- [Work task]: What is needed is every line from the one holding "Instruction: Open bulk" to the last line of the data below, printed exactly and without pictures.

- [Input data]:
*****
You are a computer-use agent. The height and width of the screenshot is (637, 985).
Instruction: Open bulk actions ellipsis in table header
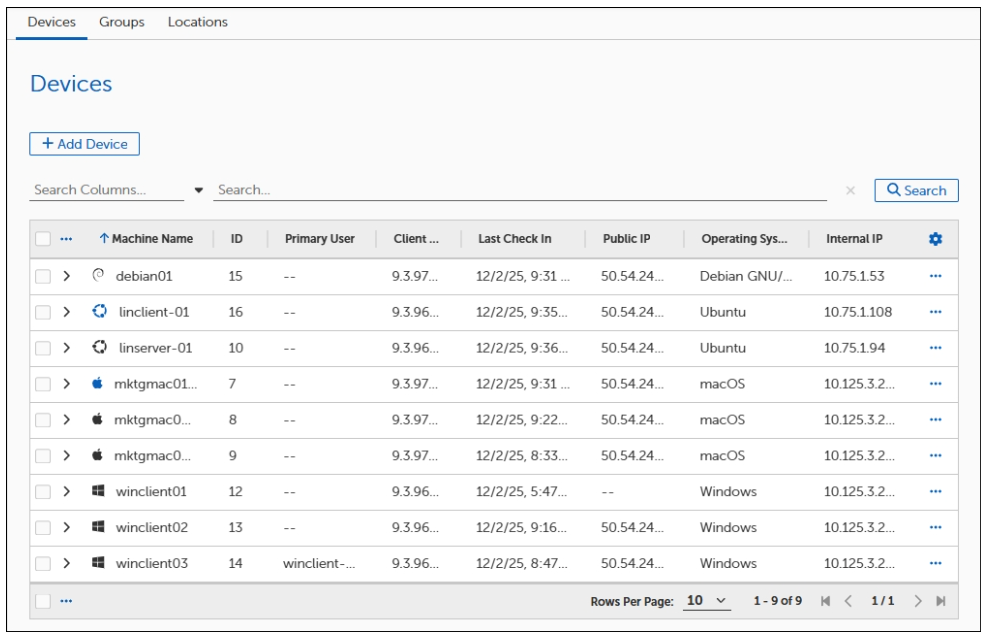[x=67, y=240]
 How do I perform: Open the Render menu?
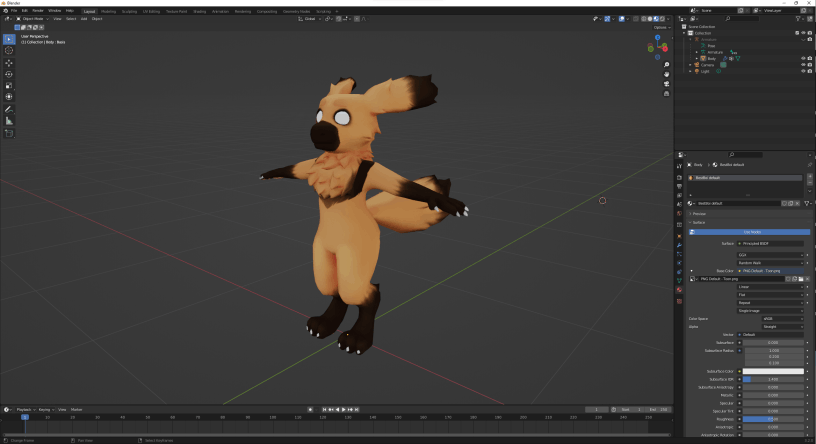(x=37, y=11)
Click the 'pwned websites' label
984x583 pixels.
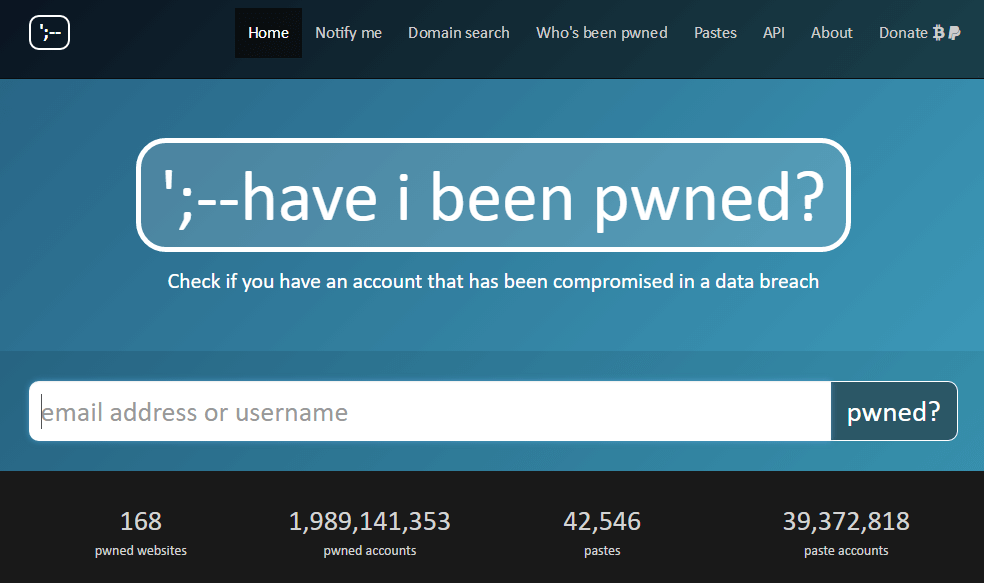coord(140,550)
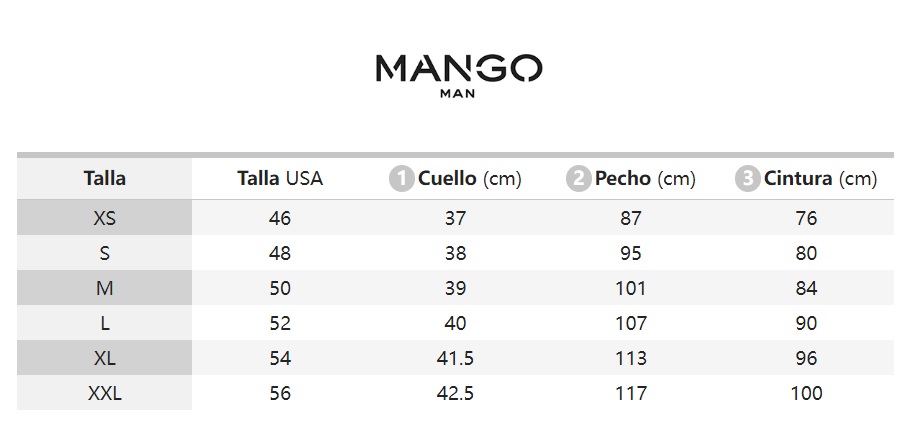Choose the M size row label
913x447 pixels.
104,288
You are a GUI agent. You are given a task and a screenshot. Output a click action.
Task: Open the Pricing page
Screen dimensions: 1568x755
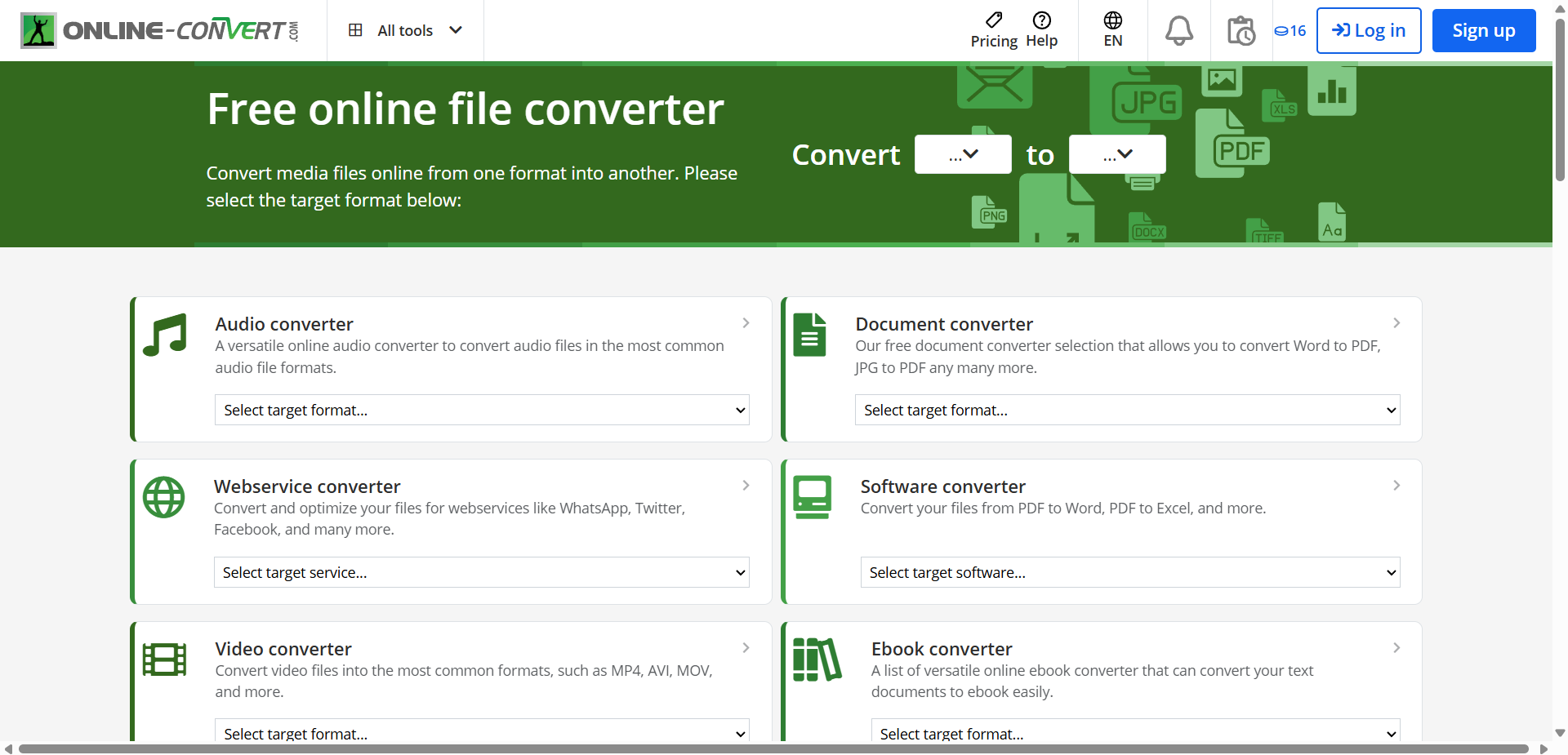click(x=994, y=31)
*****
- [The completed task]:
Instruction: Open bulk actions ellipsis in table header
[x=67, y=240]
 How do I perform: Open the Render menu?
(x=37, y=11)
Click the 'pwned websites' label
984x583 pixels.
coord(140,550)
Choose the M size row label
913x447 pixels.
104,288
You are a GUI agent. You are given a task and a screenshot. Output a click action.
Task: Open the Pricing page
Screen dimensions: 1568x755
click(x=994, y=31)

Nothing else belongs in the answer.